Sunday, April 19, 2020

Chicago Blues

I attended a Big Book meeting yesterday where we read the story about the woman who was one of the early pioneers in establishing AA in Chicago.  Most of the stories affect me only peripherally but a few of them blare like a Klaxon.  Dive!  Dive!  Dive! I have to admit that the stories that speak to me strongly are written by women.  I have enough trouble with my masculinity as it is so this isn't especially reassuring.  A couple of times - more than once - I have been at tag meetings where we alternate boy-girl-boy-girl and I've been called on to share by the man who just spoke.  This isn't helpful, either.

Here are a few bullet points that screeched at me from the story:

Nothing is ever my fault.  It's the fault of someone else unless the outcome is positive and then it's my own doing.

If I was in a situation where I knew I wasn't going to have access to enough alcohol to get good and drunk I wouldn't start drinking.  Half a buzz is worse than no buzz at all.  Plus, if I wasn't able to drink to my heart's content then I could let my passive-aggressive freak flag fly and pout like a two year old.
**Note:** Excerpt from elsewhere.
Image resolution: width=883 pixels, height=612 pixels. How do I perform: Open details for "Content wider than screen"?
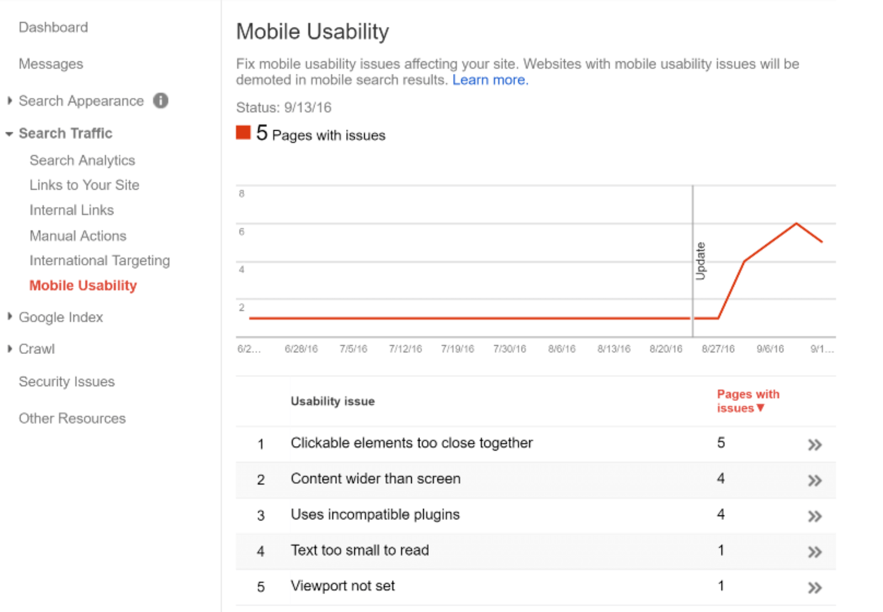coord(815,480)
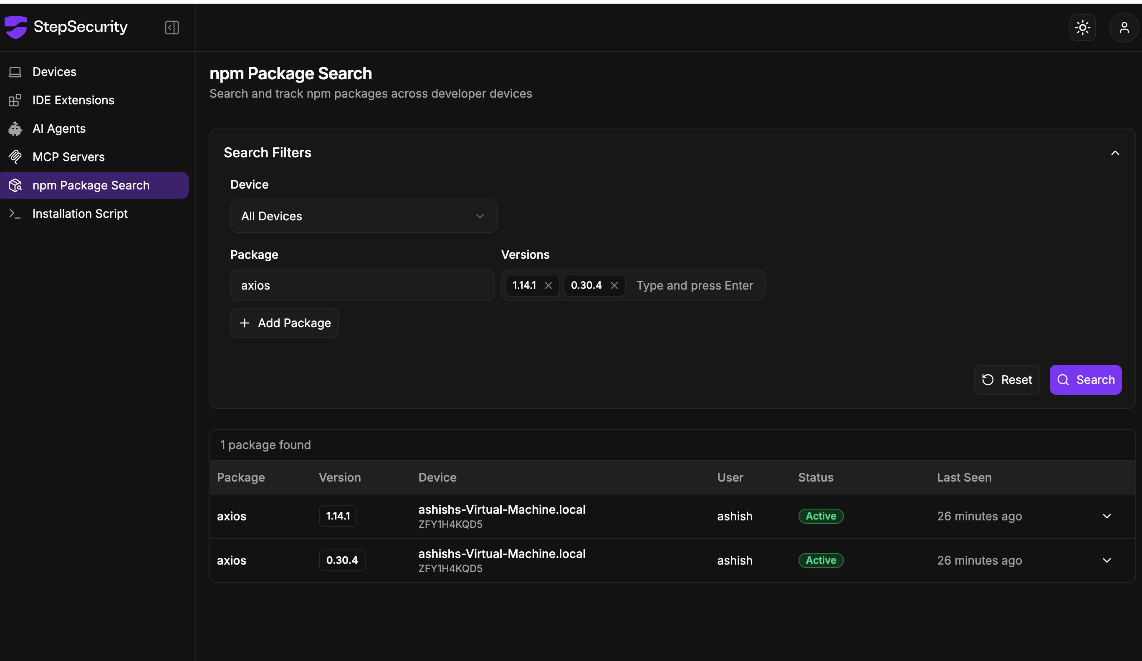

After I quit drinking the circumstances of my live deteriorated.  Just because I was sober didn't mean that all of the wreckage I had been carefully cultivating went away.  The banks still wanted their money, my bosses still loathed me, my legal/financial/relationship problems didn't magically disappear.  I sunk for while.  People didn't believe me which was an unbelievable thing to happen to a prodigious liar.

Her big finish was along these lines: Just do the work.  Don't think about it, don't try to understand it, don't try to tweak it.  There are only a few general spiritual principles we have to obey so do 'em.